Please copy the part of the data that opens with the line containing "is (2240, 756)." and closes with the line containing "I want to click on new". Keep both of those lines and reproduce everything word for word.

Rows showing where targets appear:

──────────────────────────────

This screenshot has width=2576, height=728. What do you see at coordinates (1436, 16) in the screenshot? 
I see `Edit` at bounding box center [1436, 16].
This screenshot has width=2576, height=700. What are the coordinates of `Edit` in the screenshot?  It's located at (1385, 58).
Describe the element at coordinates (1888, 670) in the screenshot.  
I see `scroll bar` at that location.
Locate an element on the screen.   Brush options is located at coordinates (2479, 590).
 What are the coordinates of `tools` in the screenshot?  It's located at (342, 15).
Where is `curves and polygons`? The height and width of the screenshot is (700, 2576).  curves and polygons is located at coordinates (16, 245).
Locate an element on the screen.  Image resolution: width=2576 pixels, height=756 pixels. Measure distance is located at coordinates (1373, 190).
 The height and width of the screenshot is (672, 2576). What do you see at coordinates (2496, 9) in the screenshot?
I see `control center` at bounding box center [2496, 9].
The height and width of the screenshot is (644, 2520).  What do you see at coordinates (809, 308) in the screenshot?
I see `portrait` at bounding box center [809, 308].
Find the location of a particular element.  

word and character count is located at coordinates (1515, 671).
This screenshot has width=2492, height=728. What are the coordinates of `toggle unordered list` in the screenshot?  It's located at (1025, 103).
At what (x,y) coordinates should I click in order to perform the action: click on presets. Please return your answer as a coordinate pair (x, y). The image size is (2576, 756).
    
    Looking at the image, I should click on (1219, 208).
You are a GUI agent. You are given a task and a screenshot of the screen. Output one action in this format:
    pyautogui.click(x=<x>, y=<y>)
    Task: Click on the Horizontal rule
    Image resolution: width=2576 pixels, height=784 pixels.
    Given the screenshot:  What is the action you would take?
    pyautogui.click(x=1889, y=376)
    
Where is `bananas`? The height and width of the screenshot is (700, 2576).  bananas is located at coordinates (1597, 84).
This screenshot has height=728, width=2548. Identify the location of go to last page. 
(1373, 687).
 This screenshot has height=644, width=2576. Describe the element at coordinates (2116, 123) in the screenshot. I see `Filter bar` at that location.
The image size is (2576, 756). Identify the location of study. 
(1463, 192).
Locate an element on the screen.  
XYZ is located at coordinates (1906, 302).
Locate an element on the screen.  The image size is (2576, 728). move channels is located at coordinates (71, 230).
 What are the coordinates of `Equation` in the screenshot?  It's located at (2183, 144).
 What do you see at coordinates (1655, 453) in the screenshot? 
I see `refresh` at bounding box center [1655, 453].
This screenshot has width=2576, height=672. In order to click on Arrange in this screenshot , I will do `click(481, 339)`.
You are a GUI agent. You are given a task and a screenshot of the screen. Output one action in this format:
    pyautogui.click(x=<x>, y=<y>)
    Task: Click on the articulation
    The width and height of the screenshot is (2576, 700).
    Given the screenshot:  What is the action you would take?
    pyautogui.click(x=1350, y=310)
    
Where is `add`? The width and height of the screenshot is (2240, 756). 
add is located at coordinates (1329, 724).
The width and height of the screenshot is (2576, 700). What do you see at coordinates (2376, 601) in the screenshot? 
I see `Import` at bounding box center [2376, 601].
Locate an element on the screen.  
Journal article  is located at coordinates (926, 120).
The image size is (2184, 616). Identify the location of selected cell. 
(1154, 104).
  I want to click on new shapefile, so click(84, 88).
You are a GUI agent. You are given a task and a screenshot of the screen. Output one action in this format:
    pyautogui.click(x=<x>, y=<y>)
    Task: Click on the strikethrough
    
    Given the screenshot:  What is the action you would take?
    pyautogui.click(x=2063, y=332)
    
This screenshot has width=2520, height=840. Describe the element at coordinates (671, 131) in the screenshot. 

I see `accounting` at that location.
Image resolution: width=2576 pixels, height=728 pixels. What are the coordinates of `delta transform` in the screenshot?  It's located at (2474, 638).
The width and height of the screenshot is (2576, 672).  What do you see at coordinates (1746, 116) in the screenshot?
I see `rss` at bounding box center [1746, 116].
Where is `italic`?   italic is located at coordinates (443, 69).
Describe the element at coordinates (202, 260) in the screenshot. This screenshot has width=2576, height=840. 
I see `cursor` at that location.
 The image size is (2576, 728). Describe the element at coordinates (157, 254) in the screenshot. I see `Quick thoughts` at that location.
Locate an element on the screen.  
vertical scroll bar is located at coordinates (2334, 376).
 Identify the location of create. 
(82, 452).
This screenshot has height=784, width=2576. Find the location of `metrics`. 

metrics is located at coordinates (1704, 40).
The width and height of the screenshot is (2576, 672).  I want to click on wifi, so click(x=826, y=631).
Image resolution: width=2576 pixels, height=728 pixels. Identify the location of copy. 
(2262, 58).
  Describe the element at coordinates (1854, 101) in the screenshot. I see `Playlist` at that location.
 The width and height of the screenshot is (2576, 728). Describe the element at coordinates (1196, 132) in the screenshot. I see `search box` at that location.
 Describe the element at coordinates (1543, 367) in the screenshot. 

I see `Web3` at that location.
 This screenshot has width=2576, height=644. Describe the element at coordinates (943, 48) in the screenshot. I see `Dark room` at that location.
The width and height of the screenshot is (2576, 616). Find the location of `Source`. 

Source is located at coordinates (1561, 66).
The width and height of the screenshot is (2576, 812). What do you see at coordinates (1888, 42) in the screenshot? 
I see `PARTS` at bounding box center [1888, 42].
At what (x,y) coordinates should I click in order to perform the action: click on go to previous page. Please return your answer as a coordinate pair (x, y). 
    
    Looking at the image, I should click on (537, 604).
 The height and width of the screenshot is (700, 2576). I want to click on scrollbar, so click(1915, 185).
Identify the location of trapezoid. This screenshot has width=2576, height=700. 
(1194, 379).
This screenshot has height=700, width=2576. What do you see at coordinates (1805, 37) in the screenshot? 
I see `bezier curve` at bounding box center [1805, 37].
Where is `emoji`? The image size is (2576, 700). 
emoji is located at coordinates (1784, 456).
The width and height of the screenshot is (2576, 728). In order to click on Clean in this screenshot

──────────────────────────────

Exercise output:
Where is `add`? The width and height of the screenshot is (2240, 756). 
add is located at coordinates (1329, 724).
The width and height of the screenshot is (2576, 700). What do you see at coordinates (2376, 601) in the screenshot? 
I see `Import` at bounding box center [2376, 601].
Locate an element on the screen.  
Journal article  is located at coordinates (926, 120).
The image size is (2184, 616). Identify the location of selected cell. 
(1154, 104).
  I want to click on new shapefile, so click(84, 88).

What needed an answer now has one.